The idea is that science is about explaining the natural world and you can't believe it if you don't see it. You learn the theories, but how do you know they don't really work, if you don't test them? Science has two parts -- observing phenomena and accounting for them, science education ought to cover both and so virtually every class in the sciences is paired with a complementary lab (although given today's lab fees, they are hardly complementary).

One of the problems we face in teaching science is that students take no more than the required number of science classes. Study after study has shown that if the science requirement at a school is two science classes, non-science students will take an average of zero science classes beyond the required two. In a world in which virtually every major problem facing our planet has a scientific component, the fact that our educated population avoids science at all costs is a bad thing. And I believe that labs are partly to blame.

There are several downsides to this theory/lab arrangement. The first being that students have a three to four hour chunk of their weekly schedule carved out in order to take any science class. This will take a day from Monday to Thursday and eliminate the entire afternoon and since half the other classes at the institution are offered in the afternoon (about a quarter MWF and a quarter TTh), by taking a science class, you've just weedwhacked twenty-five percent of the student's possible courses for the next semester for each science class taken.

But the real cost, I believe, comes from the faculty side. Labs require instruments and other equipment for which there is limited funds and space and the use of which is more time intensive in terms of oversight. As such, a single theory class that can be held in a lecture hall will require multiple lab sections. This means that a science instructor will teach the lecture course and a couple sections of the associated lab and have fulfilled ALL of their teaching duties for the semester.

At different institutions, people teach anywhere from two to five courses per semester. I teach three per semester with them always intentionally have a large curricular footprint. I teach one at the intro level, one at the second level (which we reserve for standard courses -- ethical theory, logic, history of philosophy), and one upper level funky interesting topics course. I make sure that those three classes cover a variety of topics from logic to ethics to philosophy of science to philosophy of language to history of philosophy. Since we have a small department, we try to be as broad in our offerings as possible.

Science profs, on the other hand, because of their lab commitments, have incredibly small curricular footprints. They teach their one class, its labs, and that's it. If it's at the upper-level, intro students never see them. They teach their one course and that is all.

If you want to see a science professor get angry, just tell them that they teach all those labs to get out of teaching real courses. You'll see faces get flush, veins pop out of heads and necks, and receive a high decibel screed about not understanding how time intensive it is to prepare labs and grade lab reports. They are incredibly touchy about this issue. Maybe it's because it's true, maybe it isn't; but either way, it does mean that there are fewer science classes taught.

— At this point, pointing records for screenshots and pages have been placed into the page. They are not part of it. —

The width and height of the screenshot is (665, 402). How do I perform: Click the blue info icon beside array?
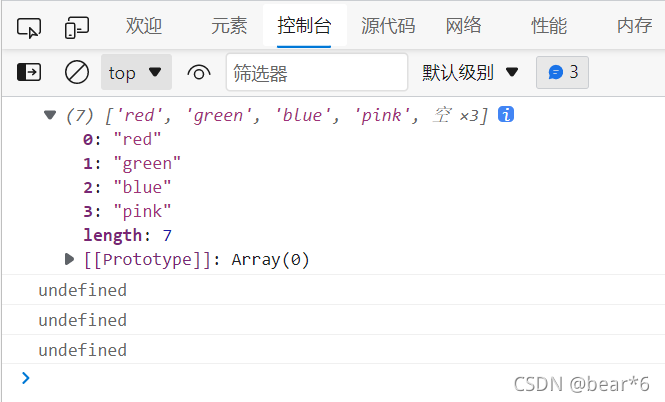point(506,114)
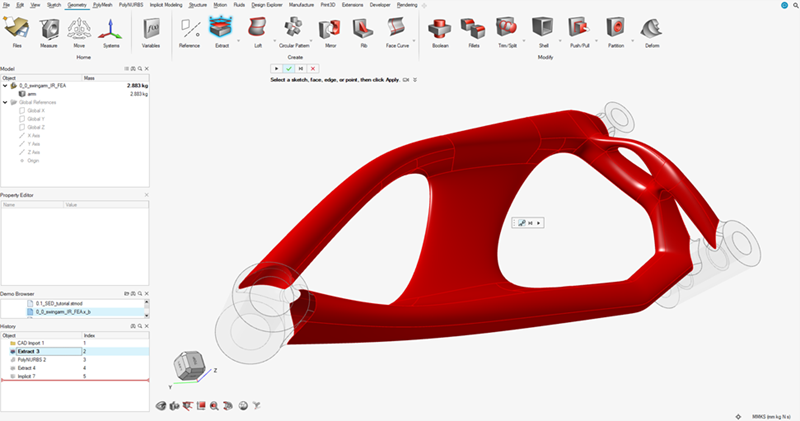Open the PolyNURBS ribbon tab
Viewport: 800px width, 421px height.
(x=103, y=5)
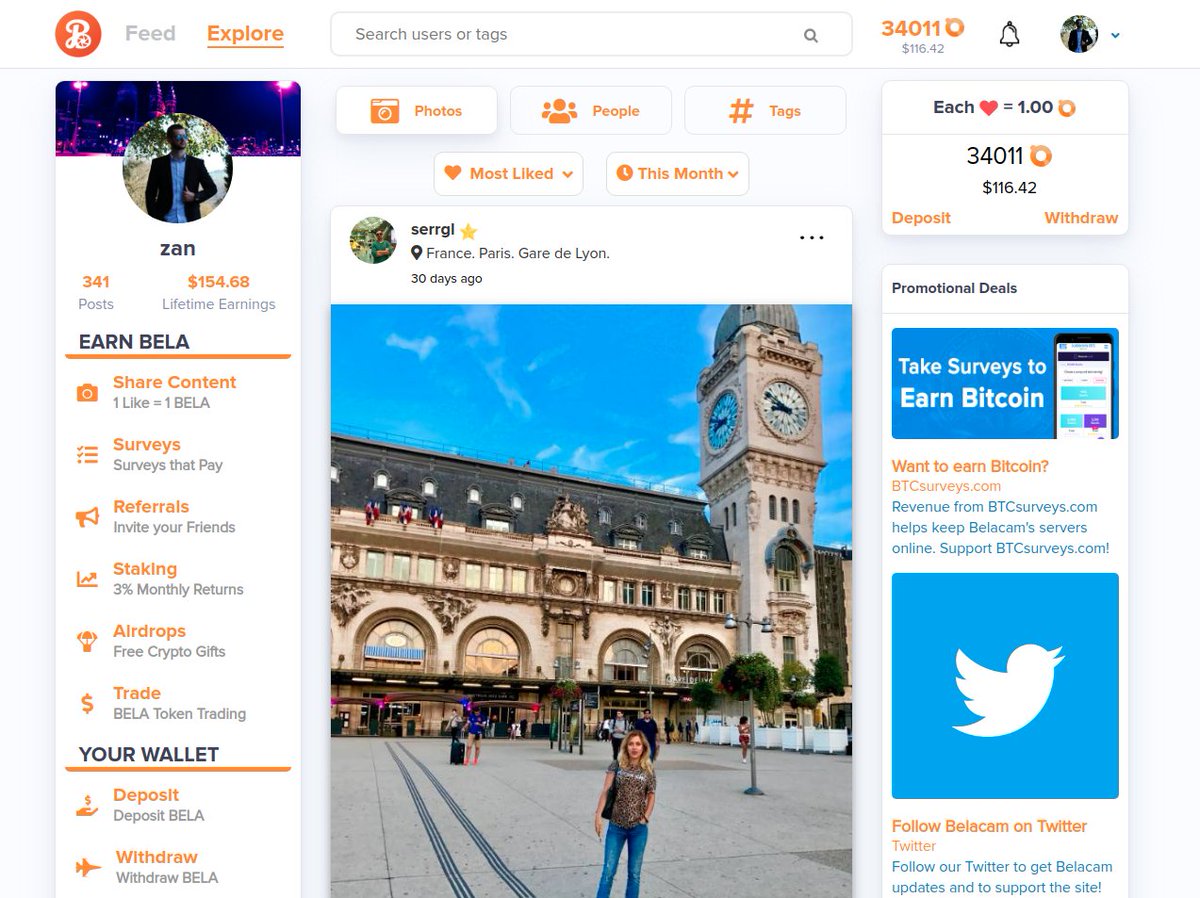The image size is (1200, 898).
Task: Open the People tab
Action: tap(591, 110)
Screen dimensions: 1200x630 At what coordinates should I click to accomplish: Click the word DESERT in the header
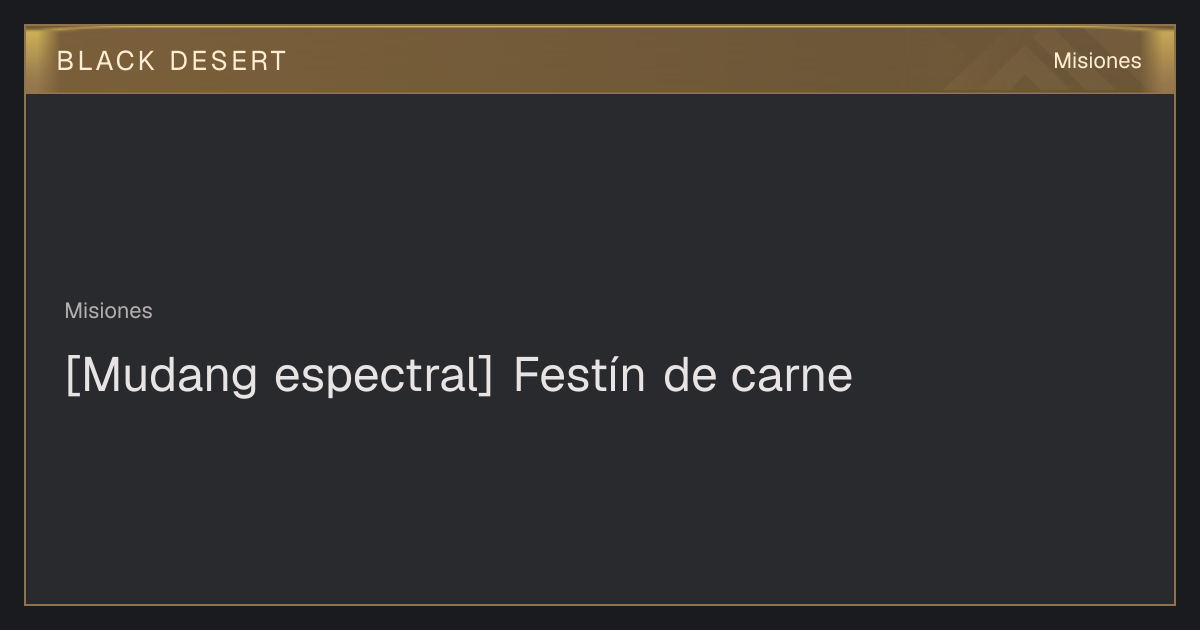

And guess which classes are the first to go...the interesting ones that are not needed by majors. The sort of classes that non-majors would be fascinated by. I love to team-teach classes with scientists. I've taught several that look at the foundations of science or at the history of science and they've always gone wonderfully. But whenever I get an idea and find a science colleague interested, it's always a matter of "I need to figure out a way to get one of my labs covered" or "I can't do it because I need to teach the lab." Labs do cost classes, classes that would be more likely bring in non-majors who would then understand more science.

I am not saying there is no place for lab classes. Those who are being trained to go on in science do need training, they need to learn how to work in labs. But there is a difference between training and teaching and the overabundance of labs put the training aspect before the teaching aspect. Most students don't need training, they simply want to be taught about science -- and for most of them they are right, that is what they need. I have a schtick I do at the beginning of every class. I tell the students auto mechanics to quantum mechanics, ask me any question. A stunning amount of questions are about science and these are from students I personally know would rather shove an ice pick in their eye than take a science course. Students want to know about science and need to know about science, but are not learning about science and part of the reason is the idea that learning science means you have to be trained to do science, part of the reason is the faulty assumption that all science classes need labs.